Saturday, April 4, 2009

Keyboard Shortcuts

I love keyboard shortcuts. There's no better way to do things quickly than by using a keyboard. If you think about it, using all fingers instead of moving your hand/arm and clicking with one finger must be faster. But first you need to know the shortcuts. Here's a list of some good resources for keyboard shortcuts in various programs:
  1. Windows XP
  2. Windows Vista (Remote Desktop)
  3. Firefox
  4. Microsoft Excel (Others)
  5. Microsoft Outlook
  6. SAS
Here are some of my favorite shortcuts--ones that people don't usually know about. These are based in Microsoft Windows XP.
  1. Alt+Tab for switching programs. Ctrl+Tab for switching tabs in Firefox or other tabbed programs. Alt+Page Up or Page Down is incredibly useful on remote desktops for switching between programs just like Alt+Tab.
  2. Ctrl+Shift+Esc brings up Windows Task Manager. Similarly, Windows+Break brings up the System Properties.

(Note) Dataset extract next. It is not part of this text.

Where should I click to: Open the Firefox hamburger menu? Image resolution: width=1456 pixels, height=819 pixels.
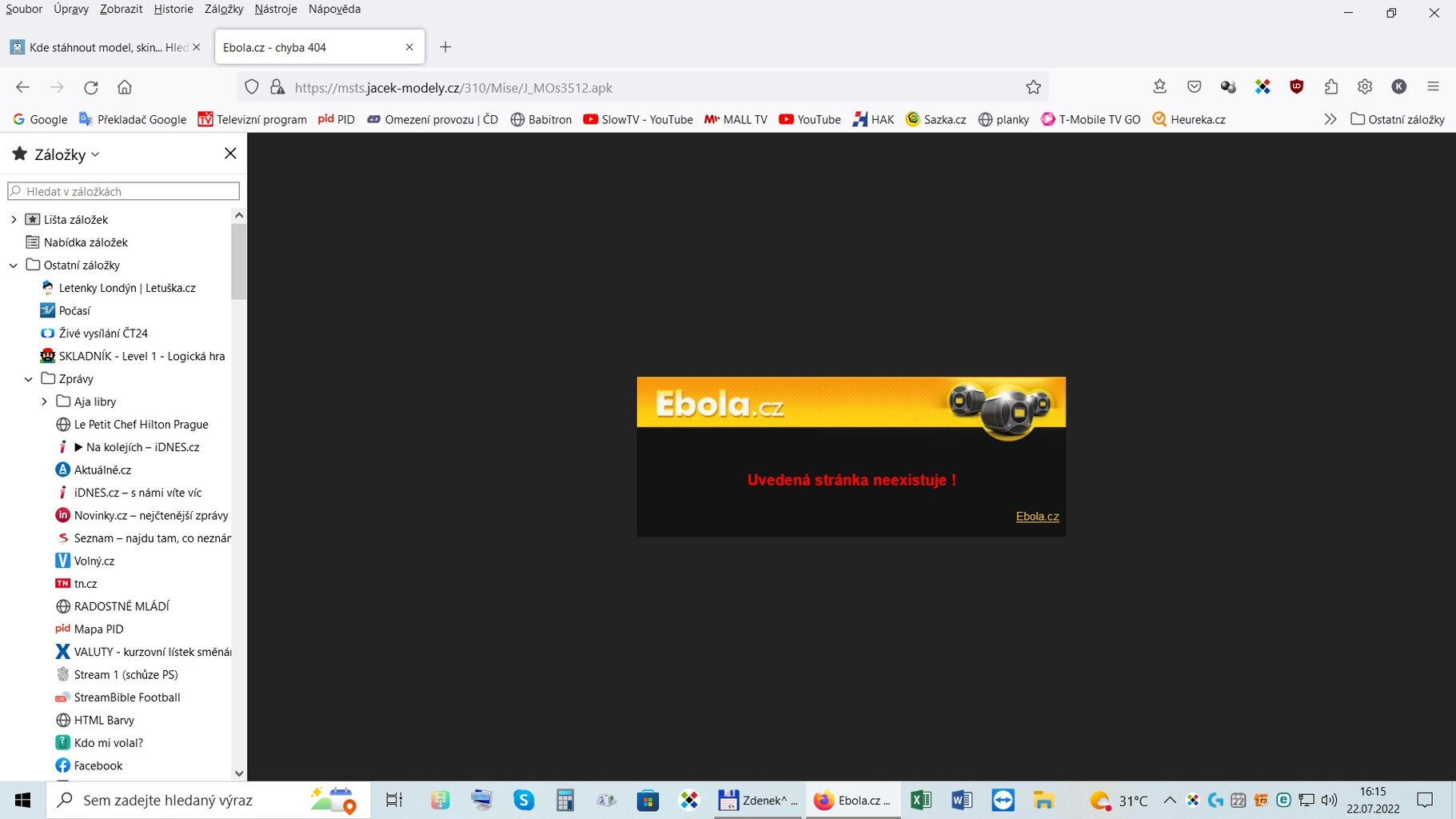[x=1433, y=86]
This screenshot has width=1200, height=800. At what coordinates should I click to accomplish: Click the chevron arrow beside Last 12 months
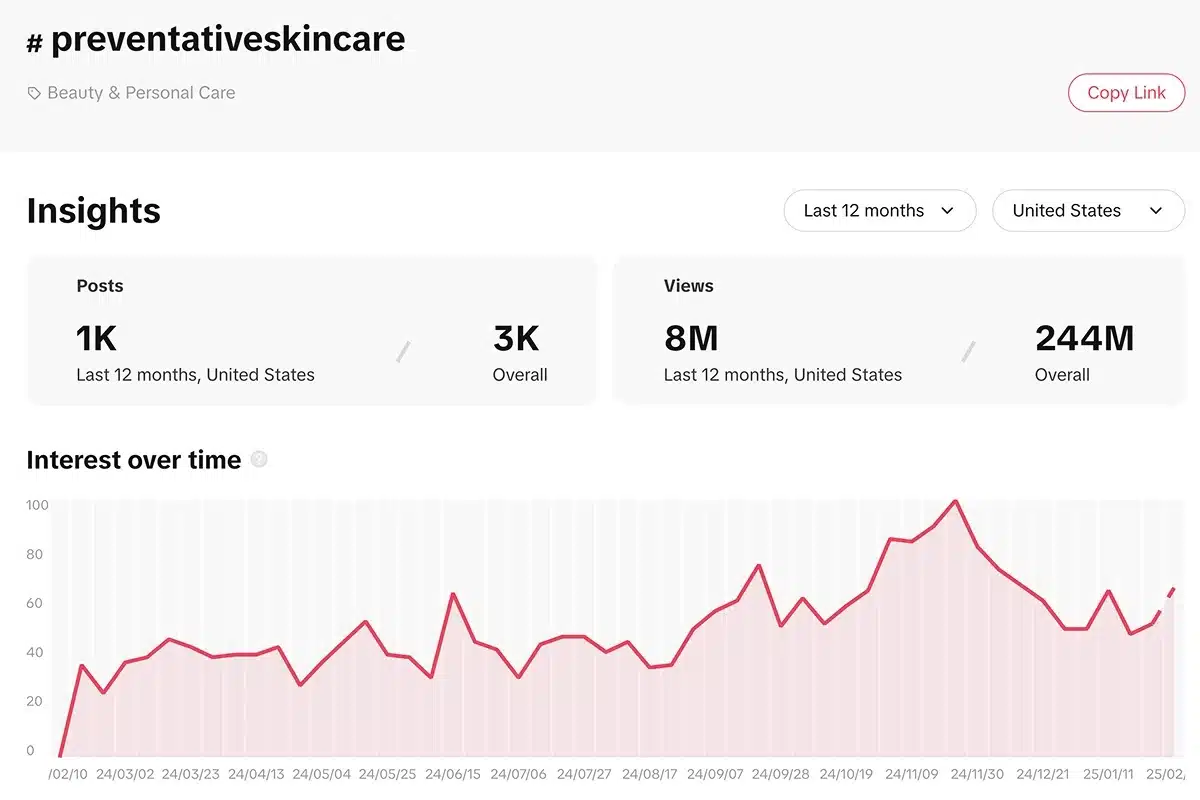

The usual Windows combinations are good, too, especially Windows+L, which locks the computer, Windows+D, which shows the desktop, and Windows+E, which opens Explorer.
  3. Alt+F4 terminates a program. In some programs Ctrl+F4 terminates a window, submenu, or other child program within a program. I like to use that in SAS quite a bit. Ctrl+Shift+T opens a new tab in Firefox, and Ctrl+W closes tabs in Firefox.
  4. Keyboard shortcuts can be assigned to shortcut icons. At home and work, I use the Ctrl+Alt+Shift combination for typical programs. I usually assign Ctrl+Alt+Shift+W for Microsoft Word, Ctrl+Alt+Shift+X for Excel, Ctrl+Alt+Shift+N for Notepad, and Ctrl+Alt+Shift+C for Calculator.
  5. At work, I use the Ctrl+Alt combination for connecting to various programs that allow me access to something, for example, Ctrl+Alt+S for connecting to SAS, Ctrl+Alt+R for connecting to remote desktops, and Ctrl+Alt+Q for Rapid SQL.
  6. In Excel, Ctrl+; enters the current date and Ctrl+: enters the current time. Ctrl+" copies the cell above to the selected cell and Ctrl+' copies a formula in the same manner. Alt+Enter inserts a line break within a cell, allowing the user to break text across more than one line. Ctrl+Home, Ctrl+End, Ctrl+Page Up, and Ctrl+Page Down are useful navigational keyboard shortcuts in Excel, too. Try them out!
  7. In Microsoft Office, Ctrl+K creates a hyperlink on the selected text.
  8. In Microsoft Outlook, Ctrl+D deletes highlighted or currently viewed mail. Ctrl+Shift+V brings up a menu to move currently highlighted/viewed mail to a folder. Alt+F4, like above, terminates the current open message (I thought Ctrl+F4 would make more sense).
  9. In SAS, the best one to know is F9. Then you can read about all of them! Otherwise, F8 for submitting programs, F6 for viewing the log, F7 for viewing output, and F5 for viewing programs. Keep pressing F5 to toggle between multiple programs.
  10. If the Language Bar toolbar is on in Windows, don't hit Alt+Shift. It switches the language! That one gets me all the time, since my wife uses Chinese on our computer on occasion. And for some reason I bump it quite often.
That's about all I can think of right now. I like learning new keyboard shortcuts, and I know there are a lot more to learn. What are your favorites?

1 comment:

  1. We wouldn't want complicated tasks, of course. We will always find ways to simplify things. Using keyboard shortcuts is such a help. I always use alt+tab to switch from one program to another. With my job, shortcuts are really useful, they make my reports easier to get done. With articles on different programs, MS word on one and another one for excel, using shortcuts makes it easier for me to finish my research or report.